The Central Government seems to be doing better than the Indian judiciary in this regard with the introduction of RTI Online, a portal where RTI applications with all Central Government bodies can be filed.
Incomprehensible rules: Rules formulated by some High Courts under Section 28 of the RTI Act are simply incomprehensible.
For example, the text of Patna High Court Rules, which is available as a non-machine readable scanned PDF on their website, is so dim and illegible that provisions can’t be understood.
The Sikkim High Court RTI Rules have an incoherent numbering system.
Additionally, almost no High Court, barring the Patna High Court, has published their complete rules in local languages.
Public information officers rejecting applications
Even if a person successfully manages to overcome the above-mentioned problems, chances are their right to information could be denied by public information officers (PIOs) at High Courts. .
For instance, Vidhi filed an RTI application seeking details on the budgets and expenditure of certain High Courts. In reply, the PIO of the Telangana High Court rejected Vidhi’s application, citing a judgment of the Madras High Court, even though the Madras High Court willingly shared the same information. Moreover, in the judgment that the PIO cited, the information in question was related to ‘administrative letters and internal deliberations’, and hence, impertinent to the budgetary information Vidhi has sought.
Before the Orissa High Court, Vidhi had filed three RTI applications. The Orissa High Court too rejected two of them, citing provisions from their RTI Rules that they had already repealed earlier.

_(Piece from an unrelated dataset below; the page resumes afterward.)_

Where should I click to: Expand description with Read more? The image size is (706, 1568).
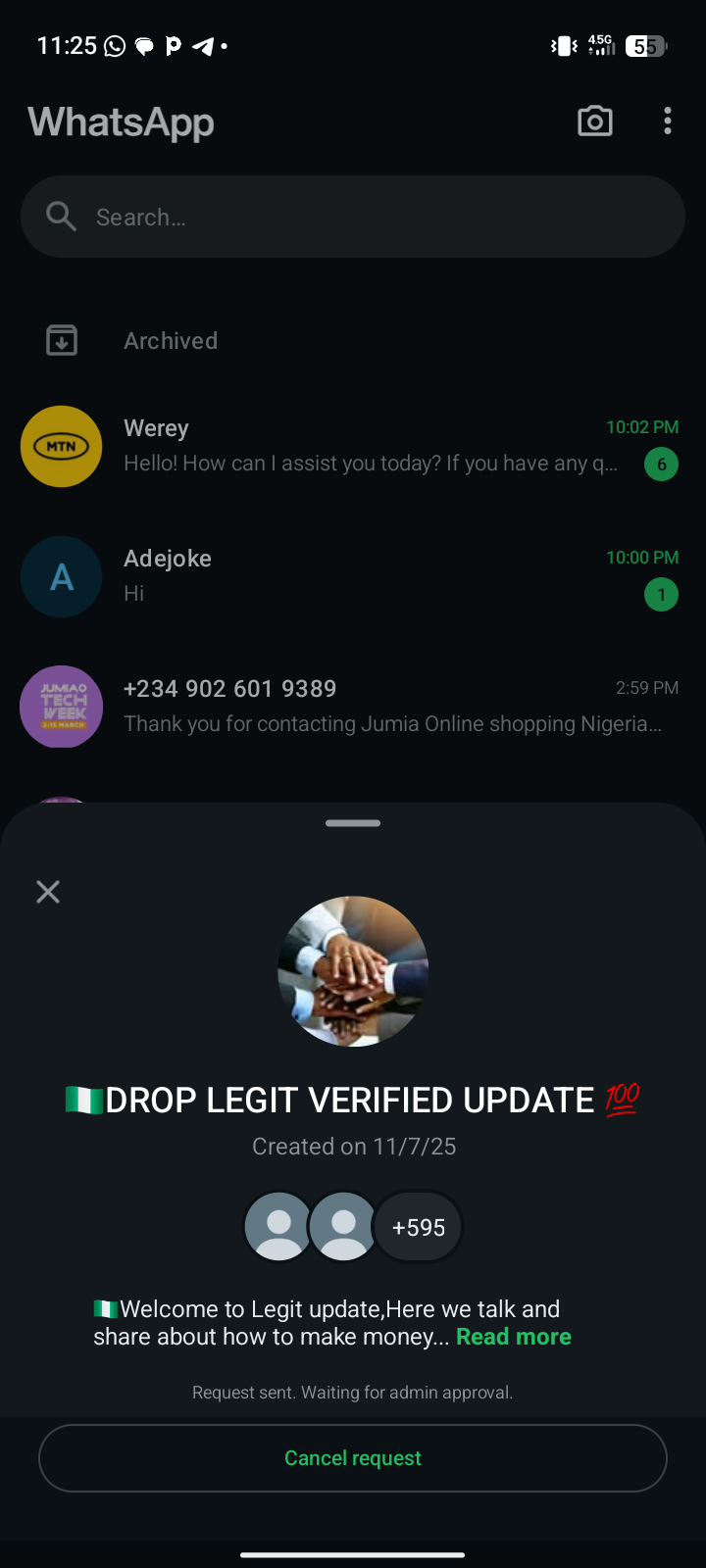[x=513, y=1337]
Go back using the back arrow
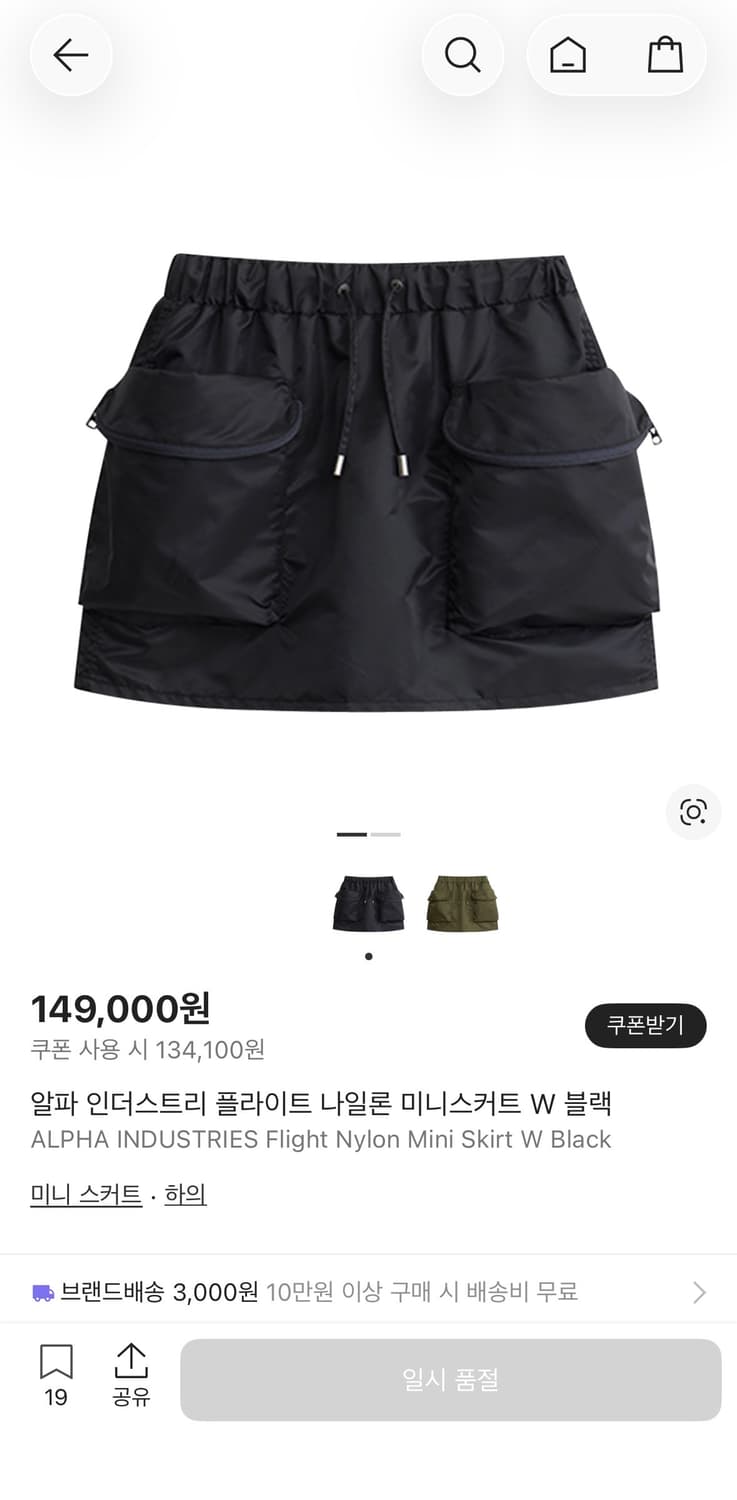The height and width of the screenshot is (1500, 737). 70,55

These instances show that High Courts not only tried to withhold information, but even went out of their way to reject RTI applications. They serve as a reminder that while the High Courts continue to usher in change with their judgments, they make their institutions opaque in a multitude of questionable ways. Rules and practices adopted by the High Courts should promote the spirit of the RTI Act, not dilute it.